I have no complaints about my local Anticoagulant clinic at Lewisham Hospital, ( they are great), but I would never have been started on the right treatment, if it hadnt been for Prof Hughes, so I agree with everthing you say, kind regards

lovemyheart profile image
lovemyheart

Hi. I went to my rheum. on friday. My INR had been a 1.0 He was not concerned because i have both APS and von willebrands ( i have bleeding problems and clotting problems). I am only on a baby aspirin. has anyone ever heard of someone having two opposite conditions in the same body? I am astroke survivor, but i am always tired and get those "drunk" feelings. Thanx for any info.

Storky profile image
Storky

Kate - Thanks for that info its great to know you are fighting our corner.

Kate and all, This is ver informative and gives me a better understanding of the issues facing patients in the UK. Here in the USA our insurance is more complicated and not everyone has coverage. Many people without good coverage don't have access to to healthcare unless there is a catastrophic event or an emergency, at which time symptoms are treated and not searching for an underlying cause.

Welshexile profile image
Welshexile

Wow - this is a revelation! Nearly 6 years ago I had a lupus flare and adrenal haemorrage (still no one knows if these are linked) so rheumy & haemy decided to lower my INR range from 3-4 (3.5) down to 2-3 (2.5).
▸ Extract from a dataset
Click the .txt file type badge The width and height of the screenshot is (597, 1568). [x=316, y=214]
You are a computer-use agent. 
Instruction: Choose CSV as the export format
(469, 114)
Ever since I have felt atrocious - increased fatigue, night pain, forgetfulness and general 'brain fug'. Despite raising these issues at all 3 clinics (Rheumy, Haemy & Endocrine) they all insist that there's no reason and I should just make lifestyle adjustments, or preferably stop droning on about it......How can I speak to an APS specialist to see if INR increase is possible? Any ideas?